[Collected data]
★ ★ ★ ★

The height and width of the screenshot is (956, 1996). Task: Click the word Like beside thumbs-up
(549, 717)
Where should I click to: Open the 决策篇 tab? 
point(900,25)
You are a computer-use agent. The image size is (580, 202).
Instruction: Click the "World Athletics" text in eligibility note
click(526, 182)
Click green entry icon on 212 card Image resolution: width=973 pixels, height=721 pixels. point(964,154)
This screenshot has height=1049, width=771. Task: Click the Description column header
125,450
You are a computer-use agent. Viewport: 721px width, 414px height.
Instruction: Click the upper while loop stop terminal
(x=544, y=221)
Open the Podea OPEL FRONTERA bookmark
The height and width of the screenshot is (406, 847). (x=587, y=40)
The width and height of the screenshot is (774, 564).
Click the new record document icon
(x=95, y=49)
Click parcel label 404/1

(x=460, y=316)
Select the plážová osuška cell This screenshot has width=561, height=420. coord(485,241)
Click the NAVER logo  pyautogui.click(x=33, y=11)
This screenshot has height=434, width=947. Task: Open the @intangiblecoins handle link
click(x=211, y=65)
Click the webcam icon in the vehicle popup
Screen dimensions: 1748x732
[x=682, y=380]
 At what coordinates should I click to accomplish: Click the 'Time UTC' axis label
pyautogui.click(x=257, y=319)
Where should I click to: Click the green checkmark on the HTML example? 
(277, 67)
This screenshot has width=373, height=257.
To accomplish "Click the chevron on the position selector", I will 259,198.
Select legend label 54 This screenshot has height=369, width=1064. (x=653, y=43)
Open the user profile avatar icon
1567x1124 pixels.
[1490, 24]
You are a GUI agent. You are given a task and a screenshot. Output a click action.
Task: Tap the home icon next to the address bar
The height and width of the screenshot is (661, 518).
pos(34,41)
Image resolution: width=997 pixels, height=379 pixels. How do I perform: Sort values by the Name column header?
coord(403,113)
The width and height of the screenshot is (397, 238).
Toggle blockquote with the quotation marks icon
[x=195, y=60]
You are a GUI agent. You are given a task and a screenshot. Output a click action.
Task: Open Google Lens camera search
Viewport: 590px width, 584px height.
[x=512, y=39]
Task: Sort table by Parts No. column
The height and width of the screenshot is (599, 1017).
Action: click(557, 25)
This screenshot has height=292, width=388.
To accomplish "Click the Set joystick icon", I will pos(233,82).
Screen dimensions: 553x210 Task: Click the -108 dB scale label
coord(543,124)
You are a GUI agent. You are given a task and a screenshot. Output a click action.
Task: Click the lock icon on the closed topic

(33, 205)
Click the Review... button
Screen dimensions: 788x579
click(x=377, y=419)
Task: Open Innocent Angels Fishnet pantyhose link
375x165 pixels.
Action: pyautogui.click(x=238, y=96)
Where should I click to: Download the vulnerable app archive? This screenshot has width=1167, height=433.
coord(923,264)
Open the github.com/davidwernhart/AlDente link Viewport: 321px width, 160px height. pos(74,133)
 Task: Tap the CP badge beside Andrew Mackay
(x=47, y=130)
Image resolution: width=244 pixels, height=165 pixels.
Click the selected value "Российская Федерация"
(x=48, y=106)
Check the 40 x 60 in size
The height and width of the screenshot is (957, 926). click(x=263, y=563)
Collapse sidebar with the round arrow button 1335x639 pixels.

★ ★ ★ ★

» **WORK REQUEST**: Your reply should consist of all the records, restated exactly.

» **SOLUTION FOR THIS TASK**:
The height and width of the screenshot is (956, 1996). Task: Click the word Like beside thumbs-up
(549, 717)
Where should I click to: Open the 决策篇 tab? 
point(900,25)
You are a computer-use agent. The image size is (580, 202).
Instruction: Click the "World Athletics" text in eligibility note
click(526, 182)
Click green entry icon on 212 card Image resolution: width=973 pixels, height=721 pixels. point(964,154)
This screenshot has height=1049, width=771. Task: Click the Description column header
125,450
You are a computer-use agent. Viewport: 721px width, 414px height.
Instruction: Click the upper while loop stop terminal
(x=544, y=221)
Open the Podea OPEL FRONTERA bookmark
The height and width of the screenshot is (406, 847). (x=587, y=40)
The width and height of the screenshot is (774, 564).
Click the new record document icon
(x=95, y=49)
Click parcel label 404/1

(x=460, y=316)
Select the plážová osuška cell This screenshot has width=561, height=420. coord(485,241)
Click the NAVER logo  pyautogui.click(x=33, y=11)
This screenshot has height=434, width=947. Task: Open the @intangiblecoins handle link
click(x=211, y=65)
Click the webcam icon in the vehicle popup
Screen dimensions: 1748x732
[x=682, y=380]
 At what coordinates should I click to accomplish: Click the 'Time UTC' axis label
pyautogui.click(x=257, y=319)
Where should I click to: Click the green checkmark on the HTML example? 
(277, 67)
This screenshot has width=373, height=257.
To accomplish "Click the chevron on the position selector", I will 259,198.
Select legend label 54 This screenshot has height=369, width=1064. (x=653, y=43)
Open the user profile avatar icon
1567x1124 pixels.
[1490, 24]
You are a GUI agent. You are given a task and a screenshot. Output a click action.
Task: Tap the home icon next to the address bar
The height and width of the screenshot is (661, 518).
pos(34,41)
Image resolution: width=997 pixels, height=379 pixels. How do I perform: Sort values by the Name column header?
coord(403,113)
The width and height of the screenshot is (397, 238).
Toggle blockquote with the quotation marks icon
[x=195, y=60]
You are a GUI agent. You are given a task and a screenshot. Output a click action.
Task: Open Google Lens camera search
Viewport: 590px width, 584px height.
[x=512, y=39]
Task: Sort table by Parts No. column
The height and width of the screenshot is (599, 1017).
Action: click(557, 25)
This screenshot has height=292, width=388.
To accomplish "Click the Set joystick icon", I will pos(233,82).
Screen dimensions: 553x210 Task: Click the -108 dB scale label
coord(543,124)
You are a GUI agent. You are given a task and a screenshot. Output a click action.
Task: Click the lock icon on the closed topic

(33, 205)
Click the Review... button
Screen dimensions: 788x579
click(x=377, y=419)
Task: Open Innocent Angels Fishnet pantyhose link
375x165 pixels.
Action: pyautogui.click(x=238, y=96)
Where should I click to: Download the vulnerable app archive? This screenshot has width=1167, height=433.
coord(923,264)
Open the github.com/davidwernhart/AlDente link Viewport: 321px width, 160px height. pos(74,133)
 Task: Tap the CP badge beside Andrew Mackay
(x=47, y=130)
Image resolution: width=244 pixels, height=165 pixels.
Click the selected value "Российская Федерация"
(x=48, y=106)
Check the 40 x 60 in size
The height and width of the screenshot is (957, 926). click(x=263, y=563)
Collapse sidebar with the round arrow button 1335x639 pixels.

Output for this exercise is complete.